═══ DATA EXTRACT
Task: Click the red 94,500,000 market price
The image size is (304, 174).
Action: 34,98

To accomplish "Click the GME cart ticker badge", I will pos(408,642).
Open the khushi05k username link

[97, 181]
══════
Retype all the material above precisely, with no line left out.

Task: Click the red 94,500,000 market price
The image size is (304, 174).
Action: 34,98

To accomplish "Click the GME cart ticker badge", I will pos(408,642).
Open the khushi05k username link

[97, 181]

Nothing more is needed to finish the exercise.